My downloader puts a download button under the video on YouTube. Click the button, name the file (I always label it according to the tool or job it works on. For example, anything to do with routing, I label as "Router", which clusters all the similar videos together in Windows Explorer. All my videos go into a single folder. I sometimes watch woodworking video while on planes, which triggers some interesting conversations.

2) There are hundreds of used books on woodworking on Amazon. Order some on basic tools and woodworking. You'll need to learn to tune up saws and other tools, and books are how I learned to do these things. It wasn't until I tuned up my saws that good results began to happen. My saws cut exactly 90 and 45, or any angle I need now. Two books I really love are Bill Hylton’s “Woodworking with the Router,” and “The Joint Book” by Terrie Noll. The Noll Book is a really concise and heavily illustrated reference with great hints for making every variety of joints. There are lots of good table saw guides.

3) I made some of my first projects with MDF and ordinary plywood before using more expensive material. Make the same project several times with improved skill, material and workmanship each time. Great learning method. These days I use Baltic Birch ply whenever possible. Cost a little more, but superior in every way.

• Text and element pointing rows:
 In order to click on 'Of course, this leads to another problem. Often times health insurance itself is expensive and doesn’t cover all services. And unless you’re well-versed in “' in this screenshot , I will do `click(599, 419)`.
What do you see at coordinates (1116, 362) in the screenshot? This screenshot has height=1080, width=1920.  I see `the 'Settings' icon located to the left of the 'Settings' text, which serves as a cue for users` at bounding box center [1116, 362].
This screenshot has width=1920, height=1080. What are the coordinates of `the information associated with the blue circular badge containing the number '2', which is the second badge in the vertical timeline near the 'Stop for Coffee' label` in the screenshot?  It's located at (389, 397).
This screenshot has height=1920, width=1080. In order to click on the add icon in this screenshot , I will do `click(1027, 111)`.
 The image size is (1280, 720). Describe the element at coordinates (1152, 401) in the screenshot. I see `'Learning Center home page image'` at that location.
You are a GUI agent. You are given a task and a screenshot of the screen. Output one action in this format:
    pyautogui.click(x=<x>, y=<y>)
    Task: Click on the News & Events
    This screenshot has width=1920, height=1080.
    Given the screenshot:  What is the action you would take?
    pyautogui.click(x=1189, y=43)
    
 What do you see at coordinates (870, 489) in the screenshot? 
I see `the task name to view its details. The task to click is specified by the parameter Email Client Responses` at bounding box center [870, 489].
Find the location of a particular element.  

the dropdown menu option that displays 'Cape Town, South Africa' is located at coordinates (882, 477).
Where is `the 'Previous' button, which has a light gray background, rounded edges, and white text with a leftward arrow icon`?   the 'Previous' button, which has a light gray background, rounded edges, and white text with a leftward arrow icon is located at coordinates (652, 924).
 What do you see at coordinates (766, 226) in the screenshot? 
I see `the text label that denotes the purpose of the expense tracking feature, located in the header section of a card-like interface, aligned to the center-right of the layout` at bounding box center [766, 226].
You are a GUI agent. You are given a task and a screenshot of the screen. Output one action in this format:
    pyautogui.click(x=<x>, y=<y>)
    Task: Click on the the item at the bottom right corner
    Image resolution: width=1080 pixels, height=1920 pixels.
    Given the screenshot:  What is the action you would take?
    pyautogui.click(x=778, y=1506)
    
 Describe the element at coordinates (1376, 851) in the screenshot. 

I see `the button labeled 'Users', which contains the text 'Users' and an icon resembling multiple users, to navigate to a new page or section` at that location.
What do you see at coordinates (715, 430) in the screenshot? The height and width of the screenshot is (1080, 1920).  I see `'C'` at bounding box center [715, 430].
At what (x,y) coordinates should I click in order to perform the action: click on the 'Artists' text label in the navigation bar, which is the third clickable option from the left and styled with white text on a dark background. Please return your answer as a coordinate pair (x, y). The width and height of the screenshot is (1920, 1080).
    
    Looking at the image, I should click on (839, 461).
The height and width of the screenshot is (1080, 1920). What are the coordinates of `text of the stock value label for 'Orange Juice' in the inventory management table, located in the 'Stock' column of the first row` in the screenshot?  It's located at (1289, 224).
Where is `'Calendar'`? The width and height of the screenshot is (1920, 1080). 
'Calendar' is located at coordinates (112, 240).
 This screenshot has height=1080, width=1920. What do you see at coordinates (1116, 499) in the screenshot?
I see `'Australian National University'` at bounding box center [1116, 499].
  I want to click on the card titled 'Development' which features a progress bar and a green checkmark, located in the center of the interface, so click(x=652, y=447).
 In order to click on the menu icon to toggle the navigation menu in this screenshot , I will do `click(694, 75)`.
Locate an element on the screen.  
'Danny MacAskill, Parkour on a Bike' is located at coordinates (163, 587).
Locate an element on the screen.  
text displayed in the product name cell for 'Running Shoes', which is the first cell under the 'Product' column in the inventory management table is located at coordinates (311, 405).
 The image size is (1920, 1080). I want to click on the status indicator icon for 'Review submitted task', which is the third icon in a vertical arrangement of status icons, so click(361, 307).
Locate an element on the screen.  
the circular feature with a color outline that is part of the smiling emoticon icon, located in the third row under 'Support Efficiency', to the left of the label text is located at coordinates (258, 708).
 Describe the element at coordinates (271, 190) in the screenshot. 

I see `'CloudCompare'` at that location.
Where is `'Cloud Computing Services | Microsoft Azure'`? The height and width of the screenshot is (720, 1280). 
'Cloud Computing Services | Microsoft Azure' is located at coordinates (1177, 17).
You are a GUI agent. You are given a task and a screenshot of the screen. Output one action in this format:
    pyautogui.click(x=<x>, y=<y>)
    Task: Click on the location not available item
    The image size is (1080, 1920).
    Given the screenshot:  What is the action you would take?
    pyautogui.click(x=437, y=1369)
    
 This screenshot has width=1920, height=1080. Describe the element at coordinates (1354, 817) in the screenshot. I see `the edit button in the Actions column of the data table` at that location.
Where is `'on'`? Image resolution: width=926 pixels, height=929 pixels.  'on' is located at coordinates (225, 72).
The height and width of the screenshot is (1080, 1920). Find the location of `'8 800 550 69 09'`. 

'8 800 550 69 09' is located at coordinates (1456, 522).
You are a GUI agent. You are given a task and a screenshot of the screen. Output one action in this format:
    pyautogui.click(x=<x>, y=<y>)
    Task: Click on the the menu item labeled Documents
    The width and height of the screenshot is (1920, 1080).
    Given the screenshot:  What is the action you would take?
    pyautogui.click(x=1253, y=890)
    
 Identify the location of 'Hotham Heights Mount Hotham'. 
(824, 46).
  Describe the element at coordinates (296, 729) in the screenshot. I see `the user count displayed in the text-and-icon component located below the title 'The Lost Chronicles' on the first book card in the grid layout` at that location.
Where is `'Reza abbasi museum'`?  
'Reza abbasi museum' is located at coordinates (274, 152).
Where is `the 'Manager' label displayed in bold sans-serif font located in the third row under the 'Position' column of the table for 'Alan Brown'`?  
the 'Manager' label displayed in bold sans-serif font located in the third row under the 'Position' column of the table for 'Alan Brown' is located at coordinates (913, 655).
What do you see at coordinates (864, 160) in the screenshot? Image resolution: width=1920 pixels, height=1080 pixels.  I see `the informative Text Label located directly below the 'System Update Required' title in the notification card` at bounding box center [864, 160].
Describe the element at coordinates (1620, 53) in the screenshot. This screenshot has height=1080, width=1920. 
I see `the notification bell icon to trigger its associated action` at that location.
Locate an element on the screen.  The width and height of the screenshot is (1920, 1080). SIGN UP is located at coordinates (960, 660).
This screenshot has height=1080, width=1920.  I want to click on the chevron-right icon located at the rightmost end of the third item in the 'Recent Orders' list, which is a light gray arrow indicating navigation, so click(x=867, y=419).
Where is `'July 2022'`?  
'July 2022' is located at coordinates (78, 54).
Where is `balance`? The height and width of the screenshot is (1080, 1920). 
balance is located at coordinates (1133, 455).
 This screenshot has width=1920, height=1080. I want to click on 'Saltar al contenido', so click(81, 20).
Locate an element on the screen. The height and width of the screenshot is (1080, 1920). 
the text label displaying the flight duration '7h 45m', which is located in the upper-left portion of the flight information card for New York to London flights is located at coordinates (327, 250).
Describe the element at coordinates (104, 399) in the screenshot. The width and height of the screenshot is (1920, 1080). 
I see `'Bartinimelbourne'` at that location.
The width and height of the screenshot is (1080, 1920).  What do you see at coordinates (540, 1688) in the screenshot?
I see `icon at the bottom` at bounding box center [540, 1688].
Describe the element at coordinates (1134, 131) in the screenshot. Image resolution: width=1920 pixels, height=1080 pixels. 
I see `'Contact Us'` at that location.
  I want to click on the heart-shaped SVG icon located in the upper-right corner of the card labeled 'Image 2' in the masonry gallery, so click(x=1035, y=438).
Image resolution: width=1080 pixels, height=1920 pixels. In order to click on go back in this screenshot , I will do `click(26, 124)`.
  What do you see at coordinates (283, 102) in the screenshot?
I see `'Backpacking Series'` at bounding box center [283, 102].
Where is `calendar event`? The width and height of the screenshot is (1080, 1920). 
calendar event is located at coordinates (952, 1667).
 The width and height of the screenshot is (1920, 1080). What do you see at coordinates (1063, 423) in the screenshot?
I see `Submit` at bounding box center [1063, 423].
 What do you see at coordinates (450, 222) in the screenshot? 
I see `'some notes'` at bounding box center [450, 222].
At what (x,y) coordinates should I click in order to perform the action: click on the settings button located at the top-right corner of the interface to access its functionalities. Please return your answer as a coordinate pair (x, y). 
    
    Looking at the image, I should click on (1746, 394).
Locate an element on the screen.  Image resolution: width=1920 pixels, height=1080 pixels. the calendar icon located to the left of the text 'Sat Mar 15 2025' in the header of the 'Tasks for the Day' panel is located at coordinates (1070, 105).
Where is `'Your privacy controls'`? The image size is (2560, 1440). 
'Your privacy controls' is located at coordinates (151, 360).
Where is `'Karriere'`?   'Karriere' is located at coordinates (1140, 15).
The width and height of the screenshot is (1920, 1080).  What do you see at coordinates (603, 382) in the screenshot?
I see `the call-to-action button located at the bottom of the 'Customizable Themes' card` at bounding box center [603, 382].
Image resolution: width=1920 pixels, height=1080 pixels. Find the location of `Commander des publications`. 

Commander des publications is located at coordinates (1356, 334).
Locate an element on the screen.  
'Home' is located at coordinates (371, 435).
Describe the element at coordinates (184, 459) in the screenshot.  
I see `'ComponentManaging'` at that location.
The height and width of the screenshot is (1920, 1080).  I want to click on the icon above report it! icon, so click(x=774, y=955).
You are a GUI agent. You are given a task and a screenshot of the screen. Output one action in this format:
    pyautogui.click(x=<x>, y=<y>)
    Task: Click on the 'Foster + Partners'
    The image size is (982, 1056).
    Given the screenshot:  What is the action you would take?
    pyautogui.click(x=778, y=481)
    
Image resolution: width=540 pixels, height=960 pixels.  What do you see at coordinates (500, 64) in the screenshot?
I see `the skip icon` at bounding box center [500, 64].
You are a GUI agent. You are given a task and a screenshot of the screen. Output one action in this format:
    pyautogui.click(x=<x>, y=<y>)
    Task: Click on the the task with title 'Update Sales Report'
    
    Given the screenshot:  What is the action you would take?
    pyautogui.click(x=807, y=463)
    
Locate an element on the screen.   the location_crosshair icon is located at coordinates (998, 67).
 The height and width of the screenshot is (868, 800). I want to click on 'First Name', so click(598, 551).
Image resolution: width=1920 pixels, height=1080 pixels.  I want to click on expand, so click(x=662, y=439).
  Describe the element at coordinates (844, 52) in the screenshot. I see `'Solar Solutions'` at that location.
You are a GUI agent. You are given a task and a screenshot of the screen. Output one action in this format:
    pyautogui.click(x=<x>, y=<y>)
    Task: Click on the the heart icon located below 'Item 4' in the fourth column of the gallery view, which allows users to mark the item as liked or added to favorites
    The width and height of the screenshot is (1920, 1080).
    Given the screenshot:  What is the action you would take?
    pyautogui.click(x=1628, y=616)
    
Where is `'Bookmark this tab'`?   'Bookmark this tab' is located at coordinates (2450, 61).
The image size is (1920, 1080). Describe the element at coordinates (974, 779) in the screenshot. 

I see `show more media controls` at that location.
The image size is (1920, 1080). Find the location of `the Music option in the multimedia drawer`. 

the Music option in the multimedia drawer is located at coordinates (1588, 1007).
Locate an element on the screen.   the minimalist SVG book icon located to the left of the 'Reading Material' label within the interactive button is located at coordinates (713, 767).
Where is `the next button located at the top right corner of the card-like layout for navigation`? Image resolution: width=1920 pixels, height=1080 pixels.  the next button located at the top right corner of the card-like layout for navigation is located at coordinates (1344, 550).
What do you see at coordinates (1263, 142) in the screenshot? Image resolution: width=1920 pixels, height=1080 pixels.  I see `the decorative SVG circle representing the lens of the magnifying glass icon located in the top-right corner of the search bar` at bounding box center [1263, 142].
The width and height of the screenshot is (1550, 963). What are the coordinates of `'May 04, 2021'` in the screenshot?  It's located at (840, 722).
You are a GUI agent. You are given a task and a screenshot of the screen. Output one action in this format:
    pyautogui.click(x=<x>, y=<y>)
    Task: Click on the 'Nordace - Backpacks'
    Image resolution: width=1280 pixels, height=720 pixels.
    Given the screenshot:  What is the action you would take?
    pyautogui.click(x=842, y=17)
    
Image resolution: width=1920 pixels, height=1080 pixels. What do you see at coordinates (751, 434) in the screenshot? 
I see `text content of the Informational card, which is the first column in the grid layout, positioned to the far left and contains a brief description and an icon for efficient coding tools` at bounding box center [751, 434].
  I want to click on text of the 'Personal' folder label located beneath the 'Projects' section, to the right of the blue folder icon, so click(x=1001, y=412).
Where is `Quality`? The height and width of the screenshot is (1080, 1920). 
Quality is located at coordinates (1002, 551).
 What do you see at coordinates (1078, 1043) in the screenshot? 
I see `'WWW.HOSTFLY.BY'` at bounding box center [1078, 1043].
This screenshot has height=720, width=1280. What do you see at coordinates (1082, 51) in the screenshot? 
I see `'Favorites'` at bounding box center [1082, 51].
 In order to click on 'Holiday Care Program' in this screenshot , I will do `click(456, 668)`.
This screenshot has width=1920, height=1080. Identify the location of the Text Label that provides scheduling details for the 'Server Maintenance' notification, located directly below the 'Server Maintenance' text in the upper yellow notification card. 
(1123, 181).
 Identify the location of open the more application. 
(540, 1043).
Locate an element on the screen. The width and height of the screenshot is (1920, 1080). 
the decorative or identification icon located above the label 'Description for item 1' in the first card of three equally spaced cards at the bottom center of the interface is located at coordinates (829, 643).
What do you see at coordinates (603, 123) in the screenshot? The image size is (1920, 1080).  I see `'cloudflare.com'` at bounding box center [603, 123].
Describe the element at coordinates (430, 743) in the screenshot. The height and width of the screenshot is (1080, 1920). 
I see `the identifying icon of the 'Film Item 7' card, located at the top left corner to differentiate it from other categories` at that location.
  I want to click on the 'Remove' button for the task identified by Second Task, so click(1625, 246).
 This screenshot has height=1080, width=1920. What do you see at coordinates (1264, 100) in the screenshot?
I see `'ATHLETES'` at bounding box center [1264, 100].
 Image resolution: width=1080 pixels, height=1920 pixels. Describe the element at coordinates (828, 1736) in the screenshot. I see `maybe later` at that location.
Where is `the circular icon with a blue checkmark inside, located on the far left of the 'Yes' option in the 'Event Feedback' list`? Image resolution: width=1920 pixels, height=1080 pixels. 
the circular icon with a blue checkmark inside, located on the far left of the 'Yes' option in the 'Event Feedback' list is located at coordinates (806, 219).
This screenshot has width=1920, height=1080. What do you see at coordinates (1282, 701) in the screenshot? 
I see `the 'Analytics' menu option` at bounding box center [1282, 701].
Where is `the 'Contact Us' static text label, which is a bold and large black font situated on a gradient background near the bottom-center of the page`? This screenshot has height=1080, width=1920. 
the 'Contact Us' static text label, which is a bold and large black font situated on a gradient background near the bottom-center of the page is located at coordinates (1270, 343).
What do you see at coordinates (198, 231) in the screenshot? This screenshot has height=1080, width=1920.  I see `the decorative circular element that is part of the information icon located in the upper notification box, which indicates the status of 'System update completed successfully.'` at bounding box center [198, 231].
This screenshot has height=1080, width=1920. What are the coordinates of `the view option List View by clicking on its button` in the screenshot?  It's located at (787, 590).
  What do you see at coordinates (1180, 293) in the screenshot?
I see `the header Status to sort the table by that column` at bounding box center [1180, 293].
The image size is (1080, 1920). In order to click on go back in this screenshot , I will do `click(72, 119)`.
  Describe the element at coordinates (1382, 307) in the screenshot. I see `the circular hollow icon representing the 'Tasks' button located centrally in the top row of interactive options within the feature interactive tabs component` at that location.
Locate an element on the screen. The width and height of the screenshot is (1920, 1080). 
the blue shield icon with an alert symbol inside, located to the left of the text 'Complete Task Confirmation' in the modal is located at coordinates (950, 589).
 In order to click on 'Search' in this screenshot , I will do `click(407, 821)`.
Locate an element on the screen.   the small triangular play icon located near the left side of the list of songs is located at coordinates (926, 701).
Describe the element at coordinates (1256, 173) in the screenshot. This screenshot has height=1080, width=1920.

• STATED EXERCISE 1: Rewrite the paragraph of the woodworking tips that begins "There are hundreds of used books" as a short bulleted list that keeps its main facts.
• STATED EXERCISE 2: Echo everything from "2) There are" down to "table saw guides." in the woodworking tips.
• STATED EXERCISE 3: According to the woodworking tips, what material is used whenever possible these days?

• EXERCISE RESPONSE 1:
- Amazon has hundreds of used woodworking books; order some on basic tools and woodworking.
- Books teach how to tune up saws and other tools. Good results began only after the saws were tuned, and they now cut exactly 90, 45, or any needed angle.
- Two favorites are Bill Hylton's "Woodworking with the Router" and "The Joint Book" by Terrie Noll. The Noll book is a concise, heavily illustrated reference with hints for making every variety of joint.
- There are many good table saw guides.

• EXERCISE RESPONSE 2:
2) There are hundreds of used books on woodworking on Amazon. Order some on basic tools and woodworking. You'll need to learn to tune up saws and other tools, and books are how I learned to do these things. It wasn't until I tuned up my saws that good results began to happen. My saws cut exactly 90 and 45, or any angle I need now. Two books I really love are Bill Hylton’s “Woodworking with the Router,” and “The Joint Book” by Terrie Noll. The Noll Book is a really concise and heavily illustrated reference with great hints for making every variety of joints. There are lots of good table saw guides.

• EXERCISE RESPONSE 3: Baltic Birch ply.